Expulsions locatives : fin de la trêve, retour de la peur

Depuis ce matin, les locataires poursuivis pour loyers impayés peuvent de nouveau être expulsés manu militari de leurs logements. Les associations dénoncent une mauvaise application de la loi Dalo.
par AFP
publié le 1er avril 2014 à 7h35

Le répit s'est achevé ce mardi à 6 heures pour des milliers de familles poursuivies pour impayés de loyers, qui ont de nouveau «la peur au ventre» d'être expulsées de leur logement avec la fin de la trève hivernale. Parallèlement commence un mouvement de remise à la rue de SDF qui ont été abrités pendant l'hiver dans des places d'hébergement temporaires, lesquelles vont fermer progressivement avec les beaux jours.

La trêve hivernale, qui interdit les expulsions locatives, avait débuté le 1er novembre. Depuis cette date, le gouvernement avait également ouvert 16 000 places d'urgence pour les SDF, en promettant de mettre fin à une gestion saisonnière de l'hébergement des sans-abri. Le 1er avril est «synonyme de peur au ventre» pour des milliers de personnes, ont dénoncé lundi 34 associations (Fondation Abbé-Pierre, Croix-Rouge, Armée du salut...) réunies en collectif.

Les expulsions concernent majoritairement des familles aux revenus modestes, touchées par un accident de la vie (perte d'emploi, maladie, séparation), qui les met en difficulté pour payer leur loyer. Ces impayés ne concernent que 2,5% des loyers. Ils sont la conséquence «des loyers trop chers et de la pénurie de logements», affirme la Confédération nationale du Logement, qui aide les locataires.
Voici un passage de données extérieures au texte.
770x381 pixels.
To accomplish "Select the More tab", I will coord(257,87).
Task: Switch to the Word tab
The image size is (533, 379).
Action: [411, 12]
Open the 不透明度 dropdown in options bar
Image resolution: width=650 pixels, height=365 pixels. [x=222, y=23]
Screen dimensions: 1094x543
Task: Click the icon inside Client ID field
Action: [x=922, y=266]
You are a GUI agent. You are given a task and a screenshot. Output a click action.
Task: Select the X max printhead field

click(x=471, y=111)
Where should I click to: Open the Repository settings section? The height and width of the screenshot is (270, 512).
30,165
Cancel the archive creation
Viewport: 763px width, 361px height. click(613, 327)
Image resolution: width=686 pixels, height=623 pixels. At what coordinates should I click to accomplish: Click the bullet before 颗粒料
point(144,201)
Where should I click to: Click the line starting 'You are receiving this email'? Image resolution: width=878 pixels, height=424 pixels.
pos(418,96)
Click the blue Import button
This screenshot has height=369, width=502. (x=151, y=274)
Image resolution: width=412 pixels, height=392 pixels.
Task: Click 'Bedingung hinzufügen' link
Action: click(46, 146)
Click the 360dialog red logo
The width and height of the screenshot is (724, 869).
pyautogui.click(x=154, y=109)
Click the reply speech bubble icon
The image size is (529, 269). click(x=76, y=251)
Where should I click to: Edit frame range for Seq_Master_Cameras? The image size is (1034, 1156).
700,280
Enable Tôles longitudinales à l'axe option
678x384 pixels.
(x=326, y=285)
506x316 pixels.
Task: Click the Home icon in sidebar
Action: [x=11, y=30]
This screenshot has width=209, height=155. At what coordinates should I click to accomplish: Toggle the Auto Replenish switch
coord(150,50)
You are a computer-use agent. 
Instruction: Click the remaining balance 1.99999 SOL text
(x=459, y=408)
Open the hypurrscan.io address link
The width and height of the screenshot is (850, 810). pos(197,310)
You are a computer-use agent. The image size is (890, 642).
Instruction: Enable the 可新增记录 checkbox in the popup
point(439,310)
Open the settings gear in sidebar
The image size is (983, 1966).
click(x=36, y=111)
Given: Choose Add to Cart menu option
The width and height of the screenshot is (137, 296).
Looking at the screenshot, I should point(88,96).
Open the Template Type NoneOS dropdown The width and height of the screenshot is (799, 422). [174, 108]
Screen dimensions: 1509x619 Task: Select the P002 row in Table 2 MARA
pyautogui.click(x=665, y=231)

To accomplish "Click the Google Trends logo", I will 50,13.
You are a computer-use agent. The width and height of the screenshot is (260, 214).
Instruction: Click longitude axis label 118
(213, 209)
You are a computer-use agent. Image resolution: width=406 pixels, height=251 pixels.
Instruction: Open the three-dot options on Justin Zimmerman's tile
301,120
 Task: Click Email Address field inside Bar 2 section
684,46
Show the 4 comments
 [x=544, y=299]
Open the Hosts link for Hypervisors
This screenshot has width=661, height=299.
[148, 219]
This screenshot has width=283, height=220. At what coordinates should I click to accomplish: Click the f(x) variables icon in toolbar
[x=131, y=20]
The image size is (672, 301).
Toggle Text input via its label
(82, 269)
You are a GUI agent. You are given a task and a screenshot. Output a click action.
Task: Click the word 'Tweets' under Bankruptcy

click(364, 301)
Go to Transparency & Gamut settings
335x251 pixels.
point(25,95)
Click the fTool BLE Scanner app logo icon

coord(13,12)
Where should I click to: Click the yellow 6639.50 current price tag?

Salha Drissi, 68 ans, concierge retraitée, a reçu l'ordre de rendre les clefs de son logement le 7 avril. Endettée avec une pension de 750 euros, elle attend un logement social depuis treize ans et avoue sa peur : «Je ne sais pas ce que je vais devenir.» Selon la fondation Abbé-Pierre, les décisions judiciaires d'expulsions pour impayés ont augmenté de 37% depuis dix ans pour s'établir à 115 000 en 2012. Et les expulsions effectives par la force publique ont doublé, pour atteindre près de 13 000 cas.

«40 à 45 000 familles touchées»

Mais comme de nombreux ménages n'attendent pas l'intervention des forces de l'ordre pour quitter les lieux, souvent en catimini, c'est «plutôt 40 à 45 000 familles qui sont touchées par une expulsion», affirme Christophe Robert, «soit l'équivalent d'une ville comme Chartres, Melun, Gap ou Nevers».

La menace d'une expulsion «met les gens dans une terreur intolérable», affirme Benoit Filippi de l'Association des comités de défense des locataires. Et même des ménages reconnus prioritaires Dalo (Droit au logement opposable), qui doivent normalement être protégés s'ils n'ont pas de solution de relogement, continuent d'être expulsables en dépit d'une circulaire gouvernementale, dit-il.

Lundi en fin de journée, à Paris, Rasa, enceinte et mère de trois enfants, prioritaire Dalo, attendait toujours de savoir si elle aurait un sursis, pour démentir le courrier du commissariat l'enjoignant de rendre ses clés avant le 1er avril. Les associations demandent «un moratoire» des expulsions pour mettre en place «une vraie politique de prévention», tout en dédommageant les propriétaires. Mais l'Union nationale de la propriété immobilière réclame la suppression de la trêve, qui met les propriétaires en difficulté financière.

«Gestion au thermomètre» de l'hébergement d'urgence

En première ligne en cas d'expulsion, les huissiers de justice insistent pour que les personnes menacées prennent contact avec eux le plus tôt possible pour trouver des solutions d'échelonnement de la dette, par exemple. «Quand un huissier arrive à l'expulsion, c'est un échec», affirme Patrick Sannino, président de leur Chambre nationale. D'autant que «si une personne se retrouve à la rue, c'est foutu, affirme le porte-parole de Droit au logement, Jean-Baptiste Eyraud, car le droit à l'hébergement n'est pas respecté non plus. Il y a de plus en plus de sans-abri qui n'arrivent pas à obtenir de places en centre d'hébergement.»

Les associations se disent «enfumées» par le gouvernement, qui avait promis de mettre fin à «la gestion au thermomètre» de l'hébergement d'urgence. Après avoir ouvert 16 000 places d'urgence pendant l'hiver, il va les fermer «massivement» dans les prochains mois, dénoncent-elles.